- Page text -
— Start —
Today, SCOTUS will hear oral arguments for Trump v. Anderson– a case that holds appreciably high political and legal stakes. This is not just a big deal, it’s one of the most critical legal issues in the history of our Republic. So buckle your seatbelts, it’s going to be a bumpy ride.
On December 19, the Colorado Supreme Court announced a landmark decision barring ex-president Donald J. Trump from their state’s ballot. Their reason? Section Three of the Fourteenth Amendment. Passed in 1868, Section Three disqualifies all who took an oath to support the constitution and then “engaged in insurrection.” It’s accumulated dust since the postbellum period when it immediately disqualified thousands of oath-breaking Confederates. Now, it’s back.
Colorado found that Donald Trump gave “aid and comfort” to the January 6 insurrection and is thereby disqualified from holding office under Section Three. It was a gigantic and unprecedented decision—no prospective presidential nominee has ever been disqualified by this statute. However, it was almost indisputably the right one.
Yet, since day one, people across the political spectrum have attacked Colorado’s decision on legal and political grounds. Much of that legal reasoning is unsound at best and dishonestly motivated at worst. But from politicians to peers, I have heard many question not only the law’s meaning but its very legitimacy. Wringing their hands, some cry out: our constitution will go too far if we uphold its text sans fear or favor– it might even cause another insurrection! Following their advice would be disastrous, and I will explain why.
— End —
- Written problem 1 -
Print the passage of the Trump v. Anderson article that starts at the words "On December 19, the" and stops after the words "Now, it’s back.", with every word unchanged.
- Written problem 2 -
According to the Trump v. Anderson article, on what date did the Colorado Supreme Court announce its decision barring Donald J. Trump from the state's ballot?
- Written problem 3 -
Carry the Trump v. Anderson article forward from its final sentence.

- Information supplied -
— Start —
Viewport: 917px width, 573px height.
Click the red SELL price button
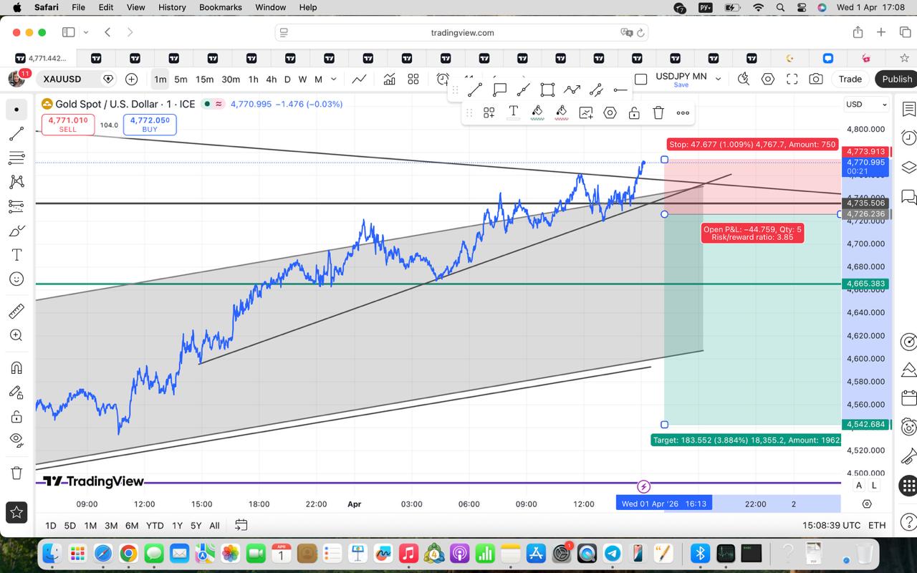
— End —
- Task output 1 -
On December 19, the Colorado Supreme Court announced a landmark decision barring ex-president Donald J. Trump from their state’s ballot. Their reason? Section Three of the Fourteenth Amendment. Passed in 1868, Section Three disqualifies all who took an oath to support the constitution and then “engaged in insurrection.” It’s accumulated dust since the postbellum period when it immediately disqualified thousands of oath-breaking Confederates. Now, it’s back.

- Task output 2 -
December 19

- Task output 3 -
The United States is a constitutional democracy. This means citizens can vote and citizens can exercise free speech, but cannot vote away another’s right to free speech. The Founders imagined the Constitution as a guardrail against the dreaded ‘mobocracy’ (which many equated to ‘kakistocracy,’ a government ruled by our least suitable); thus, it was created to protect not only individual rights but the very system that maintains them.
Section Three does just that. The drafters considered the opportunity to disqualify millions of Confederate insurrectionists and strip them of their voting rights. But they refrained. Instead, they chose to disqualify from office only the most egregious rebels: those who had formally sworn allegiance to the Constitution and then engaged in insurrection against the very same. By doing this, Section Three’s drafters instituted a basic and proven necessary disqualification on office-holding and one squarely dedicated to the safety of the Republic. Section Three upholds the system our law is built on.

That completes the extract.